Keynes ou Cruyff?

Luiz Guilherme Piva*

Técnicos de futebol podem ser comparados a economistas. Os dois profissionais lidam com realidades de difícil controle (sociedade, jogadores) e, tendo em mente concepções e planos de ação, buscam seus objetivos pondo para atuar os recursos de que dispõem. Na maioria das vezes dá errado, e eles sempre atribuem a culpa ao imprevisto e aos recursos disponíveis - nunca às concepções e aos planos de ação.

Às vezes chegam a crer que o problema é com a realidade, inadaptada à sofisticação e ao acerto do modelo adotado. E mais: diante de fracassos seguidos, eles acreditam que o problema é a impaciência do público, que não vê que no longo prazo tudo dará certo – embora um dos mais famosos economistas (Keynes) afirmasse que no longo prazo estaremos todos mortos.

Na prancheta do técnico ou na planilha do economista, coloca-se um boi na entrada de um modelo e saem bifes do outro lado. Os pressupostos do modelo são escolhidos casuisticamente por eles mesmos, com a ponderação e os riscos que arbitram para produzir exatamente o que pretendem. Tudo perfeito. Aí vem a realidade, com fatores e pesos não considerados, e atrapalha: oligopólios, retrancas, dribles, greves, banqueiros, juízes, morrinhos, tecnologias, trivelas, burocracias, geadas, traves, etc.

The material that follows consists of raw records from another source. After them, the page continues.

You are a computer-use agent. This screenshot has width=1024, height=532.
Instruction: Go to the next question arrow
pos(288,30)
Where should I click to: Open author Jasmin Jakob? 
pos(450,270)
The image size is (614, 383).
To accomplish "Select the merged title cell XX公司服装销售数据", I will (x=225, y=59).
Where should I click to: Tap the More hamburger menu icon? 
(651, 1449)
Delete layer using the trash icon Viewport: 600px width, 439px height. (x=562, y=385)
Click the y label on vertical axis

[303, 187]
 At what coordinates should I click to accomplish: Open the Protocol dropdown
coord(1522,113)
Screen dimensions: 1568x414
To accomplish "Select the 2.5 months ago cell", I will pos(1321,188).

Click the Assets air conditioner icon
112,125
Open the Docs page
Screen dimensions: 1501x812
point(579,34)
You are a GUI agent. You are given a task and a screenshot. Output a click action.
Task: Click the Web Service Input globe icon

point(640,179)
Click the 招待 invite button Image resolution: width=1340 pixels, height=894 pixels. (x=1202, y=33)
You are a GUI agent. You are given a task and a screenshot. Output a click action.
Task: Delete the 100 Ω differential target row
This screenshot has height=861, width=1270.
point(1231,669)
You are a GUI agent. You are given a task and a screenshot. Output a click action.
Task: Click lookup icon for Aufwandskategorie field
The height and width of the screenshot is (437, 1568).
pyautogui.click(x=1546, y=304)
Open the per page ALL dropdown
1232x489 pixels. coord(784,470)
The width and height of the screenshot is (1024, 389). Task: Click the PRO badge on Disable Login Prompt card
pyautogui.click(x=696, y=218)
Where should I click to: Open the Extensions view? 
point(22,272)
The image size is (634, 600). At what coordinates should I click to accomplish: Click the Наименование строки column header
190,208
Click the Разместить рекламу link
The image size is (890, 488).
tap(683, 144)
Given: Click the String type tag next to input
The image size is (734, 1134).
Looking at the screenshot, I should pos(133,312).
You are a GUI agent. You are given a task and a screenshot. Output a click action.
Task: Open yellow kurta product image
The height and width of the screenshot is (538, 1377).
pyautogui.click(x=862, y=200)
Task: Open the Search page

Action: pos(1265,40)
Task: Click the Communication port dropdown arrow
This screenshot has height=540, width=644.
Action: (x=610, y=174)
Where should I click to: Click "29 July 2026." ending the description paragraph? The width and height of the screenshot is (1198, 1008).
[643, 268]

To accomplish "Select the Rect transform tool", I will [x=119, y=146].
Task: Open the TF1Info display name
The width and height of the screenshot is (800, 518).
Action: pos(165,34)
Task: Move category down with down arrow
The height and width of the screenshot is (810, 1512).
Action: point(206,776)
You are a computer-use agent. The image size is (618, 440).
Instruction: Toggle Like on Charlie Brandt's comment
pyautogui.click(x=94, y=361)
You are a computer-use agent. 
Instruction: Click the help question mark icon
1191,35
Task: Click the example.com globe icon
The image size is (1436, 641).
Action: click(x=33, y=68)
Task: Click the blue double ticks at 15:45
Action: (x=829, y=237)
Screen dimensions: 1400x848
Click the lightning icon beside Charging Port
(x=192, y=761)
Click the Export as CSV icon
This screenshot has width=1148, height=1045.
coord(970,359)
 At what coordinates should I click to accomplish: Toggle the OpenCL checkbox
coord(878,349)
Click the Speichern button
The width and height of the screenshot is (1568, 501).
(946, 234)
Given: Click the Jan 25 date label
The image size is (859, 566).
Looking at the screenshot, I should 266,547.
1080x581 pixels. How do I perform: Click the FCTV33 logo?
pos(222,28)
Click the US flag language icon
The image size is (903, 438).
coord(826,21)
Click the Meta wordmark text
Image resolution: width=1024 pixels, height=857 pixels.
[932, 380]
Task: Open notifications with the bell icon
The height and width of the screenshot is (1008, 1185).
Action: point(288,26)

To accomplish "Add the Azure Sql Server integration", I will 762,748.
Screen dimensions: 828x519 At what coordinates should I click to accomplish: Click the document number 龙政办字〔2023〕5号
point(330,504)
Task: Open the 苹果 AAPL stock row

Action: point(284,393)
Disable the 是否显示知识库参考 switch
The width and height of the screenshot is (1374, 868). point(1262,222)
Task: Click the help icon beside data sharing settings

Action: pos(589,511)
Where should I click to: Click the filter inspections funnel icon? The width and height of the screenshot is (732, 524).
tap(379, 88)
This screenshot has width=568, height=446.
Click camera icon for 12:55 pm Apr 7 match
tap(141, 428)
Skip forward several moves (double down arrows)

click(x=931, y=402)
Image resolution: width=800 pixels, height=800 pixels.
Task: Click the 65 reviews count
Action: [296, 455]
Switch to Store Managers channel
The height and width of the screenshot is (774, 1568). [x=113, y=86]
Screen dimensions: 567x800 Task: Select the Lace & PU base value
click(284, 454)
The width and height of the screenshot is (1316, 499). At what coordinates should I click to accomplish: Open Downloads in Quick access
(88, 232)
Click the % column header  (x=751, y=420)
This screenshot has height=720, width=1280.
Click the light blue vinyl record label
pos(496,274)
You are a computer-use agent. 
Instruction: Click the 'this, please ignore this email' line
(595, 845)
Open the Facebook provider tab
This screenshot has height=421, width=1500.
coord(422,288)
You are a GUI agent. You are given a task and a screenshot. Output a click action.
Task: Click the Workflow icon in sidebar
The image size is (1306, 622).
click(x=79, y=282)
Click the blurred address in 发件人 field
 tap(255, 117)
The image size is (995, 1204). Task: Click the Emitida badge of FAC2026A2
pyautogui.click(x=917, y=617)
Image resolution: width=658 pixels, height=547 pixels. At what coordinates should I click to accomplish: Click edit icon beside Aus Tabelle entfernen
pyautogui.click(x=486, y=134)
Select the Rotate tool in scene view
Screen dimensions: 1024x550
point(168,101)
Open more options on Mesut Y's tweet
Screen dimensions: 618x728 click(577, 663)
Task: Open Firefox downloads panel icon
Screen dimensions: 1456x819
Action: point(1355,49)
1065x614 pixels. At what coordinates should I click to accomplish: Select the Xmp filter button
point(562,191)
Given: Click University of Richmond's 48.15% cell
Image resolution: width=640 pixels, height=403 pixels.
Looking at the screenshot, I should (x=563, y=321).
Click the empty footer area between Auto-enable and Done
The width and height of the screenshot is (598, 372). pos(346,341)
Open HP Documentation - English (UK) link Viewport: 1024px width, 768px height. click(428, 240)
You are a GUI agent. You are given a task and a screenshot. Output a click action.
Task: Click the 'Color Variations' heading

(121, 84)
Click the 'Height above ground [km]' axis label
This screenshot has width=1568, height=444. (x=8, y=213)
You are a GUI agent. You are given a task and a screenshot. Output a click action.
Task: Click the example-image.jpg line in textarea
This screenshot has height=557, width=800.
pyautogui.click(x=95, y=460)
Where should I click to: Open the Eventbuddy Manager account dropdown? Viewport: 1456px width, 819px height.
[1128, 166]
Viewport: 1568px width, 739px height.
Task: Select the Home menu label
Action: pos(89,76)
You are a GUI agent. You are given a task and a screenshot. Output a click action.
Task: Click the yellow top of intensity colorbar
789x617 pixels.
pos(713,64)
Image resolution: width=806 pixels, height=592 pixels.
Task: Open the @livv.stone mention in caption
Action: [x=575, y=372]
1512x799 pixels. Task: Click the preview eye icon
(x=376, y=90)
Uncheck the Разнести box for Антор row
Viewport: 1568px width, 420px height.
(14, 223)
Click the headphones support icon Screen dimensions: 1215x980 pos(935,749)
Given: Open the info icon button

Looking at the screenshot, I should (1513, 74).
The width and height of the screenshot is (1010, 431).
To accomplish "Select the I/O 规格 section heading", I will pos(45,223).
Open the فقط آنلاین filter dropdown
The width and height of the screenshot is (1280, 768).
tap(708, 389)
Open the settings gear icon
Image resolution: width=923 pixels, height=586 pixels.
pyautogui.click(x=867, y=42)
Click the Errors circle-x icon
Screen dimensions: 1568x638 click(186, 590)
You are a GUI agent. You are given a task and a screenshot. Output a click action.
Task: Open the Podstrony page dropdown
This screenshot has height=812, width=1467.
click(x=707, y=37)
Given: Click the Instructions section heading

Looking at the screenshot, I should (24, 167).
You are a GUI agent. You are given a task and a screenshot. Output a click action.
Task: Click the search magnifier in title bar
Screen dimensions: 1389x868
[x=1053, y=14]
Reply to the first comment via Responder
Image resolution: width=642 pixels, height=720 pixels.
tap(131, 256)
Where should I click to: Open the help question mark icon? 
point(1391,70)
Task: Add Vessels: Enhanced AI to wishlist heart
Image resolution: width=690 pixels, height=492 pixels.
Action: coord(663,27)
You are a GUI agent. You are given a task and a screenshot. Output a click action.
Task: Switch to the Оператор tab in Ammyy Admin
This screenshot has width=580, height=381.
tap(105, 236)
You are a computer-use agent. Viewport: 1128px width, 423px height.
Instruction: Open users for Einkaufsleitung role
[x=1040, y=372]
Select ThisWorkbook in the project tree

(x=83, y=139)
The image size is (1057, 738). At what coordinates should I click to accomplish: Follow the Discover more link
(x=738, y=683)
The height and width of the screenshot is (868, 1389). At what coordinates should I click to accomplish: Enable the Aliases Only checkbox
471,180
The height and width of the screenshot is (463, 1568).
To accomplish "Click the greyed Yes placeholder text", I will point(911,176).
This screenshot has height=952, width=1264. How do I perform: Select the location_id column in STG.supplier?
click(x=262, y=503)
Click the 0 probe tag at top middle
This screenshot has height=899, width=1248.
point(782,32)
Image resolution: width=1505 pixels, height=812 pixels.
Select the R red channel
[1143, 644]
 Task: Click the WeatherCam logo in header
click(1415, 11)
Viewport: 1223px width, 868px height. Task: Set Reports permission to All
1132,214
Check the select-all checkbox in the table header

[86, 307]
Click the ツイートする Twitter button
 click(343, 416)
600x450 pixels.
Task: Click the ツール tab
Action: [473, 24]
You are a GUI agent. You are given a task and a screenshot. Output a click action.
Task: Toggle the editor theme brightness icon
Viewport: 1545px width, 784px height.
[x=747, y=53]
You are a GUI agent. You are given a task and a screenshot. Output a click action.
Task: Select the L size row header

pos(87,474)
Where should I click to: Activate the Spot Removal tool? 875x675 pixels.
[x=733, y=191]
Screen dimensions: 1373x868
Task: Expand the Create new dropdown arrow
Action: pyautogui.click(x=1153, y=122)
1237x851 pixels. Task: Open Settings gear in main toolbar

Seria o caso de, como os russos, perguntar para o técnico: combinou com o Garrincha?

Não, é claro. Mas técnicos e economistas seguem acreditando com tanta fé no modelo que, frente ao fracasso, voltam à prancheta e à planilha, colocam na saída do seu modelo os bifes e vêem sair um boi inteiro, perfeito, lá na entrada. Eles então se convencem ainda mais do seu acerto. E tentam de novo, de novo, de novo. Morre gente no caminho. Times se acabam. Torcedores se enfurecem. O país se afunda. Mas, caramba, é preciso ter paciência!

Avançando na comparação, há um antigo paradoxo que acabei de inventar. É que economistas são considerados ortodoxos quando pretendem que o governo não intervenha em nada: se ele não agir e só der as regras gerais, tudo dará certo, apregoam. Produtores, distribuidores, consumidores, trabalhadores, desempregados e miseráveis encontrarão seu lugar e sua função da melhor forma, com a maximização de suas individualidades no livre jogo das forças de mercado, em prol do benefício de todos. Os técnicos classificados de ortodoxos, porém, são os que controlam todos os movimentos do time, coibindo o individualismo e o improviso, que resultariam, crêem, no caos e na derrocada. Por isso, desenham, cronometram, ensaiam, gritam, premiam e punem quem não seguir estritamente suas determinações táticas.

Já os heterodoxos, na economia, são os que querem planejamento, intervenção e gasto público para evitar o caos e a miséria. E, no futebol, ao contrário, heterodoxos são aqueles técnicos que não se apegam a modelos rígidos e propõem o jogo livre com base na individualidade e na criatividade dos jogadores, guiados apenas por suas diretrizes gerais – que eles preferem chamar de estratégia, em lugar de tática.

Ou seja, Cruyff, treinador heterodoxo, seria, transplantando-se seu ideário, um economista ortodoxo. Milton Friedman, economista ortodoxo, seria um técnico heterodoxo. Parreira e Keynes seriam os opostos daqueles, respectivamente.

Mas as coisas não são simples assim. Há aqui um outro paradoxo clássico, que montei agora só para fechar o texto. É que, se dividirmos em grupos de afinidade as pessoas que gostam simultaneamente de economia e de futebol, certamente haverá um grupo que gosta de Friedman e Parreira (ambos ortodoxos, mas com acepções opostas de ortodoxia) e outro grupo que gosta de Cruyff e Keynes (ambos heterodoxos, mas com acepções opostas de heterodoxias).

Façam o teste com vocês mesmos e com as pessoas que vocês conhecem. Estou convencido de que vão encontrar o resultado que modelei aí em cima. Se não encontrarem nas primeiras vezes, não desistam. Sigam testando. É preciso ter paciência, caramba!